The next graph shows the scores from 9 of the people who tasted wines for the Wine Spectator, covering the period 2006–2015. Each of them tasted 5,000–25,000 wines during that time (the data come from Wineinformatics: a quantitative analysis of wine reviewers). In the graph, the quality scores are grouped horizontally, with the percent of scores for each group shown vertically, for each taster.
Obviously, most of the people scored their wines in the 85–89 range, except for Bruce Sanderson, who preferred 90–94 scores. Also, very few of the wines scored 95–100, from any taster.
However, there are some very different patterns here. For example, compared to his colleagues, James Molesworth greatly preferred the 80–84 and 85–89 ranges, at the expense of the 90–94 range. However, the two people who were most different from their colleagues are: MaryAnn Worobiec, who preferred the 85–89 range much more than did her colleagues, and the 90–94 less than they did; and Bruce Sanderson, who showed the strongest preference for a score of 90–94 over 85–89. Harvey Steiman and James Laube preferred scores of 90–94 over 80–84, although they may both claim that their wines justify those scores. The other tasters showed patterns that were fairly similar to each other.
Repeat tastings by one person
Finally, it is worth noting that, while wine critics sometimes do retrospective tastings of particular wines, there are very few published data about attempts to re-taste (and re-score) wines not long after they were originally tasted. One person who has done this is Rusty Gaffney (Quick trigger: are reviews done too soon?).
The following graph shows his scores for 21 Pinot noir wines, with each point representing one wine.

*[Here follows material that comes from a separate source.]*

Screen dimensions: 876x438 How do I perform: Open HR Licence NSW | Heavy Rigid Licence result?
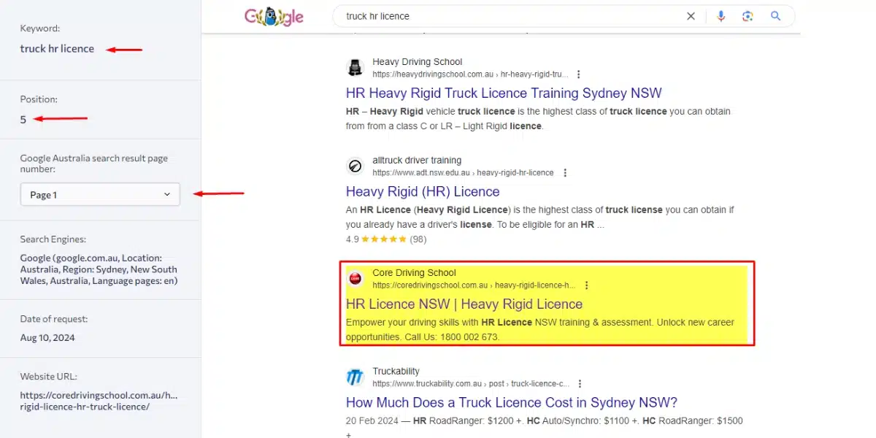(464, 304)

The original score is shown horizontally (note that all of the wines scored ≥ 90 points), and the score when tasted again 16–26 months later is shown vertically. Points that lie on the line scored the same on both occasions, whilst those above the line did better at the second tasting, and those below the line did better the first time.
Note that only 3 wines got the same score on both occasions, with 10 doing better at the re-tasting and 8 doing worse. The maximum difference was 4 points.
So, about half of the wines were better and half were the same or worse when re-tasted 2 years later, which is what might be expected from random chance. While bottle variation may be a factor here, it is unlikely to change the results (although it might determine which wines did better or worse).
All three datasets show that variation in wine-quality scores is substantial, and that it arises from several sources. When you combine these sources of variation, it is difficult to attribute any mathematical precision to the use of numbers for wine commentary.
So, why aren't wines given a range of points, rather than a single score? It would make much more sense, given the mathematical reality of the situation.
* Perhaps more tellingly, in a 1999 article for the Los Angeles Times, David Shaw (He sips and spits — and the world listens) noted of Parker:
More than once he’ll be asked if he’d be willing to demonstrate his consistency. Would he taste and score five or six wines “blind” — without knowing what they are — and then taste and score them again a day or two later? “No,” he says. “I'm not doing trained dog tricks. I’ve got everything to lose and nothing to gain.”Apparently Parker neither respects scientific experiments nor understands their use.